The agency has attributed the higher growth to the nine consecutive quarters of over 3 per cent agriculture growth, which has brightened consumer spending and the resultant uptick in private final consumption expenditure, which is likely to clip at around 10 per cent in the September quarter of the current fiscal.
Another major reason is the near three-fold jump in vaccination, which soared to 890.21 million as of October-end from 335.72 million at June-end.
Noting that Q1 was impacted by the second wave leading to reduced workplace mobility and in turn economic activities, which at end-Q1 was 26 per cent lower than the base line and 16 per cent lower than baseline in FY21, it said mobility started improving only in Q2 yet it was only 7 per cent annualised lower than the baseline at end-Q2 of FY22.
The workplace mobility improved after vaccination pace gathered the momentum.

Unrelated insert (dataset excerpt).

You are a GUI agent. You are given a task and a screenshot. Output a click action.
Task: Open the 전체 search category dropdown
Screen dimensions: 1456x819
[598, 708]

Cumulative vaccinations jumped to 890.21 million at end-Q2 from 335.72 million at end-Q1.
Even investment activities have found support from the government's focus on infrastructure and the agency expects the fixed capital formation to grow at around 8.5 per cent in Q2.
The government capex grew 51.9 per cent in Q2 as against 26.3 per cent in the same previous quarter of the current fiscal and the aggregate capex of 24 states grew 62.2 per cent in Q2 massively down from 98.4 per cent in Q1. Yet private capex revival is still slow and limited to select sectors.
Since H1 growth is mainly due to the lower base, economic growth is expected to revert closer to the medium/long trend growth from the second half onwards. However, recent reforms like production-linked incentive scheme and sustained export growth may provide a fillip to the ongoing growth recovery, concludes the report.